### What the task requires:
In the listing below, find the line containing "Members page heading" and the line containing "Task: Click the blue pen compose icon". Repeat exactly those two lines and every line between them.

### Exercise materials:
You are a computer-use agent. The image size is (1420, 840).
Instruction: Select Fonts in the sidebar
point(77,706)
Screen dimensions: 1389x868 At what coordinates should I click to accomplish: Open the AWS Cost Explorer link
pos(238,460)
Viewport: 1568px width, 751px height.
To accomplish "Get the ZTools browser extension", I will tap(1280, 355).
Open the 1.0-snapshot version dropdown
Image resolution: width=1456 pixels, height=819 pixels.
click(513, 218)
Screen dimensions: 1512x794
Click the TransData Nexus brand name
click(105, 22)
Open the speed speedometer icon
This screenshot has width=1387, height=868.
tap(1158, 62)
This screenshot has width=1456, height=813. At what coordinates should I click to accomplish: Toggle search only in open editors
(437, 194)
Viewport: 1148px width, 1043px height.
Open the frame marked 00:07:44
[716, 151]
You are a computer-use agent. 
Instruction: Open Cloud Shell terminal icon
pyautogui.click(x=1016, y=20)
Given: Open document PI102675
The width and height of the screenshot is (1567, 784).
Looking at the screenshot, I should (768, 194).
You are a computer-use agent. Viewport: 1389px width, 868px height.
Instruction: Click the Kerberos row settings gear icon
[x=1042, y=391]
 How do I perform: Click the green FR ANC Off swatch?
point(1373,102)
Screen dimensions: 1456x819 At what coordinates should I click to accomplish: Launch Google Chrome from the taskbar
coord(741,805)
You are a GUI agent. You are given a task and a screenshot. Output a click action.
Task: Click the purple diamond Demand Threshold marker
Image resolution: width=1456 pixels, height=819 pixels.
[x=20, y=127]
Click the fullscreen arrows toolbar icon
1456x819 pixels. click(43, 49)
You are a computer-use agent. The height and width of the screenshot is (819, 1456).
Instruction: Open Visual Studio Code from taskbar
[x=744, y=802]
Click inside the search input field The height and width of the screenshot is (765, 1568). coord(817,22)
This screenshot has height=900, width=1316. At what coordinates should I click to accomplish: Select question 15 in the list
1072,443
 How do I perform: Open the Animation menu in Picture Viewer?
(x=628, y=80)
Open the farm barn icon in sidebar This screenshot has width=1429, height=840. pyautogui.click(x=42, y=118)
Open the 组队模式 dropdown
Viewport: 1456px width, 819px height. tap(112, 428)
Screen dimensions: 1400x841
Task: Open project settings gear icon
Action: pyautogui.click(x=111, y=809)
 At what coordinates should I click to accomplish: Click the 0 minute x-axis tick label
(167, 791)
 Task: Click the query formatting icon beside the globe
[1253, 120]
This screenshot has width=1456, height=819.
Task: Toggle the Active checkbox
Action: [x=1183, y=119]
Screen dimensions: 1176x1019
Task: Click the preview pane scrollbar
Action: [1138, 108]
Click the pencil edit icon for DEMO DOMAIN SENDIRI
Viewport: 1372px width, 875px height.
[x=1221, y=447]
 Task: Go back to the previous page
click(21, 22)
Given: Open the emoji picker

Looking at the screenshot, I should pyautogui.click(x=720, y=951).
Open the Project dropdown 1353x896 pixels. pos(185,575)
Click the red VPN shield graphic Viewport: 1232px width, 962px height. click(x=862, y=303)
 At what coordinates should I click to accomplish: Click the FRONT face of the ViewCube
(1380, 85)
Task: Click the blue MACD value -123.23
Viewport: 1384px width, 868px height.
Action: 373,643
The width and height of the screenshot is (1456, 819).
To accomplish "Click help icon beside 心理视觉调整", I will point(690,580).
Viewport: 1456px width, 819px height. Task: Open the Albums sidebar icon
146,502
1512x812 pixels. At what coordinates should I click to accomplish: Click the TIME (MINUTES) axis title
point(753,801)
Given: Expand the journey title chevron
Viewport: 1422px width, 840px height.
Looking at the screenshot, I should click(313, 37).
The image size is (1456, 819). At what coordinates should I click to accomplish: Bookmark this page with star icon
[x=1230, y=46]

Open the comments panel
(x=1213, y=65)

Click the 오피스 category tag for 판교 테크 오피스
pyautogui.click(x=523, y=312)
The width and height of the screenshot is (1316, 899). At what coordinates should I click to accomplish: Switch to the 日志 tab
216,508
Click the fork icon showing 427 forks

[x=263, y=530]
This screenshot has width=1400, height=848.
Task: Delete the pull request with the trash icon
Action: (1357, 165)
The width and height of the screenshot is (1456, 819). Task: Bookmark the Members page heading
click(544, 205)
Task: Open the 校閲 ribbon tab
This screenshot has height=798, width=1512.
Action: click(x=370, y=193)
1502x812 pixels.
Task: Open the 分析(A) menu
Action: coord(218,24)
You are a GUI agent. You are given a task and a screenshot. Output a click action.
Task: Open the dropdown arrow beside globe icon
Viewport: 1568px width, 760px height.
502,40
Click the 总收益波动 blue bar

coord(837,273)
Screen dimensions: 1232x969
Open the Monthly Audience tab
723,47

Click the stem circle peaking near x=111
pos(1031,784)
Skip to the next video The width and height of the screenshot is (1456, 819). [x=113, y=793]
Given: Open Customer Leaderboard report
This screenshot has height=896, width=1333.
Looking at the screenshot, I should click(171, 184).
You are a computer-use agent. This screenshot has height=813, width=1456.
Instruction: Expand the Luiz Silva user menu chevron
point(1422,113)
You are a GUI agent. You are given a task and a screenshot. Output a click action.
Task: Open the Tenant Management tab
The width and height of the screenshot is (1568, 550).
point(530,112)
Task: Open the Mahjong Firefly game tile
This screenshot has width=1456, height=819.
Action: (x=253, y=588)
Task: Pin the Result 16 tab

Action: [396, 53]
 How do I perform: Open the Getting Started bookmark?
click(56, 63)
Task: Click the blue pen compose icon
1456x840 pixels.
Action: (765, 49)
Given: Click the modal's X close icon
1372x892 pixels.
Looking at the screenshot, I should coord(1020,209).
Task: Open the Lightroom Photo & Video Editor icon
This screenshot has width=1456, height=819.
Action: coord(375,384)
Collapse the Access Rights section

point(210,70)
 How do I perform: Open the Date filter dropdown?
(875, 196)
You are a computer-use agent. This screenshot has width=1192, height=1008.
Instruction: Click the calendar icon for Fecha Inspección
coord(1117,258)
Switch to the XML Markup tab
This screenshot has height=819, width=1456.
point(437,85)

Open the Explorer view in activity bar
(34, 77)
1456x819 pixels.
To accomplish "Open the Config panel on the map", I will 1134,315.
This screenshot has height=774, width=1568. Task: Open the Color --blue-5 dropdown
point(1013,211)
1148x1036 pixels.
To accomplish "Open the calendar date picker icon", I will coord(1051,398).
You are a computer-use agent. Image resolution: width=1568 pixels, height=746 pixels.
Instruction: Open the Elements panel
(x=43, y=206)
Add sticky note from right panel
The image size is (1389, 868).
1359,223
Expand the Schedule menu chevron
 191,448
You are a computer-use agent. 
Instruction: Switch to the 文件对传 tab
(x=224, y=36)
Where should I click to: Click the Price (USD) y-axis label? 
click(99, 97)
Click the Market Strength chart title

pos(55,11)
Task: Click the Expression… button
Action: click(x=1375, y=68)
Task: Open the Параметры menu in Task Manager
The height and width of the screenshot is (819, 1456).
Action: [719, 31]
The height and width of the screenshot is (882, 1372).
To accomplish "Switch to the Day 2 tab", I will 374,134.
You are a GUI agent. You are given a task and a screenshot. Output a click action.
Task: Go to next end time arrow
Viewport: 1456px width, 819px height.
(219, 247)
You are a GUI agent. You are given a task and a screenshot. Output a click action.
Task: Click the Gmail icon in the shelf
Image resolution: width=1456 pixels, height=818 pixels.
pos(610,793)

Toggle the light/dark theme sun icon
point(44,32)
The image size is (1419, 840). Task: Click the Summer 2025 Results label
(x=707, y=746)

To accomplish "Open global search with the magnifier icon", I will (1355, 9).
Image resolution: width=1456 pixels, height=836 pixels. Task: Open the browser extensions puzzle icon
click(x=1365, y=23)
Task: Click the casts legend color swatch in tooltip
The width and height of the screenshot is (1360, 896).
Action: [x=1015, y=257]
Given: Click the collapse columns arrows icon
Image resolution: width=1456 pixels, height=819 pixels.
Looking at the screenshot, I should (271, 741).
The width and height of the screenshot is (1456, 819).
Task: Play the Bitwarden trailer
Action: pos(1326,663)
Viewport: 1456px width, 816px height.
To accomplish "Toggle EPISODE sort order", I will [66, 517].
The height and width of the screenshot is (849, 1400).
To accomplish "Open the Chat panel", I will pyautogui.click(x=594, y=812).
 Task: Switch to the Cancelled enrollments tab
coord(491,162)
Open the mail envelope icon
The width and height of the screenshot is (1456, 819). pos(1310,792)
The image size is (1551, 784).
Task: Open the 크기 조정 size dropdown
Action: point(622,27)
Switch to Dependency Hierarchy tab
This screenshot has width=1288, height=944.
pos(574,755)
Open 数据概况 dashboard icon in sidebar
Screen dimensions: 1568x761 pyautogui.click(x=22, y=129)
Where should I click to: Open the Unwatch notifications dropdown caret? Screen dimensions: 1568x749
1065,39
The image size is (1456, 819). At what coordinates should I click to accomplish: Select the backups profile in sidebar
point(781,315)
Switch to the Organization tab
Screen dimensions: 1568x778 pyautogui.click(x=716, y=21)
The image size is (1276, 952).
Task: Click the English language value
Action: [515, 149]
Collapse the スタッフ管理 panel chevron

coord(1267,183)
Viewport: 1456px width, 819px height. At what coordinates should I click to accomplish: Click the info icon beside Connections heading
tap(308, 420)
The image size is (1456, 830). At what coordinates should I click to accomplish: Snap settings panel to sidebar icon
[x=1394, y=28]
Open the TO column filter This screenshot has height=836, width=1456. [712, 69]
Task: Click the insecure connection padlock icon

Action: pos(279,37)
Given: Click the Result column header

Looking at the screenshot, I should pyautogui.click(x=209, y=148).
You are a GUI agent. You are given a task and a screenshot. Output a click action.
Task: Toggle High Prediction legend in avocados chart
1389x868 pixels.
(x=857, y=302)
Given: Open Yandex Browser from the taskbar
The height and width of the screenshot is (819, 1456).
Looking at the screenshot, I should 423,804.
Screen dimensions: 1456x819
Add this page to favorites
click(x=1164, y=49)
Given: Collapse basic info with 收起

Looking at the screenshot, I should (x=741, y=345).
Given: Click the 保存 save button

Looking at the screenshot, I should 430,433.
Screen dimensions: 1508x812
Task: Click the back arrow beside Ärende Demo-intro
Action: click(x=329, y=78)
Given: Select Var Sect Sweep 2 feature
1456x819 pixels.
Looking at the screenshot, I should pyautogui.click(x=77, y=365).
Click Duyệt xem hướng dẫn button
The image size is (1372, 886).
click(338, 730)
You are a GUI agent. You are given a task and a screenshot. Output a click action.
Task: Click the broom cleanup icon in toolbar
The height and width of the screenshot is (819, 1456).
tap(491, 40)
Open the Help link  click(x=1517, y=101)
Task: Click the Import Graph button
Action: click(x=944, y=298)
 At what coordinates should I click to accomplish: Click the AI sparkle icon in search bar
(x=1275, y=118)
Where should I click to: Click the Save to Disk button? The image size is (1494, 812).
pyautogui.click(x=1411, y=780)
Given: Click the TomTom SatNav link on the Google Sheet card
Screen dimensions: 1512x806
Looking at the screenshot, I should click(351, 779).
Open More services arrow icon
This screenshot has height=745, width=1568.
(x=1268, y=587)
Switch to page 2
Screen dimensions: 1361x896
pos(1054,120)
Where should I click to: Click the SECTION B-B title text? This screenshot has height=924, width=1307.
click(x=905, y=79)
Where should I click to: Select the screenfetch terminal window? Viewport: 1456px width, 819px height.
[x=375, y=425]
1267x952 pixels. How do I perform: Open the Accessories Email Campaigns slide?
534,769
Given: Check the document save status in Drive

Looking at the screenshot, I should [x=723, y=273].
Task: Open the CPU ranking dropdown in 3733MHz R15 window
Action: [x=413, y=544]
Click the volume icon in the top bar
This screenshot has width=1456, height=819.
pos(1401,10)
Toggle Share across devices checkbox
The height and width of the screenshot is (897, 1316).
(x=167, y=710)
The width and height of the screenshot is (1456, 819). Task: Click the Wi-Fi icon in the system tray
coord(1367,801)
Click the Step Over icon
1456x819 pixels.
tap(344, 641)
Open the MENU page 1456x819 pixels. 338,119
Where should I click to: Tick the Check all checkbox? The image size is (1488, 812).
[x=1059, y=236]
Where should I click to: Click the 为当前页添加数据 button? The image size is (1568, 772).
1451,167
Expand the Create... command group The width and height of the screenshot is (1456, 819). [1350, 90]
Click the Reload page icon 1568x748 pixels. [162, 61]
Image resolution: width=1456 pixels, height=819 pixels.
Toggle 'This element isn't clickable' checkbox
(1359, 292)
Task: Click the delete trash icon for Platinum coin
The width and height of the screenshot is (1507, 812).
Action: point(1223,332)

### Answer below:
The width and height of the screenshot is (1456, 819). Task: Bookmark the Members page heading
click(544, 205)
Task: Open the 校閲 ribbon tab
This screenshot has height=798, width=1512.
Action: click(x=370, y=193)
1502x812 pixels.
Task: Open the 分析(A) menu
Action: coord(218,24)
You are a GUI agent. You are given a task and a screenshot. Output a click action.
Task: Open the dropdown arrow beside globe icon
Viewport: 1568px width, 760px height.
502,40
Click the 总收益波动 blue bar

coord(837,273)
Screen dimensions: 1232x969
Open the Monthly Audience tab
723,47

Click the stem circle peaking near x=111
pos(1031,784)
Skip to the next video The width and height of the screenshot is (1456, 819). [x=113, y=793]
Given: Open Customer Leaderboard report
This screenshot has height=896, width=1333.
Looking at the screenshot, I should click(171, 184).
You are a computer-use agent. This screenshot has height=813, width=1456.
Instruction: Expand the Luiz Silva user menu chevron
point(1422,113)
You are a GUI agent. You are given a task and a screenshot. Output a click action.
Task: Open the Tenant Management tab
The width and height of the screenshot is (1568, 550).
point(530,112)
Task: Open the Mahjong Firefly game tile
This screenshot has width=1456, height=819.
Action: (x=253, y=588)
Task: Pin the Result 16 tab

Action: [396, 53]
 How do I perform: Open the Getting Started bookmark?
click(56, 63)
Task: Click the blue pen compose icon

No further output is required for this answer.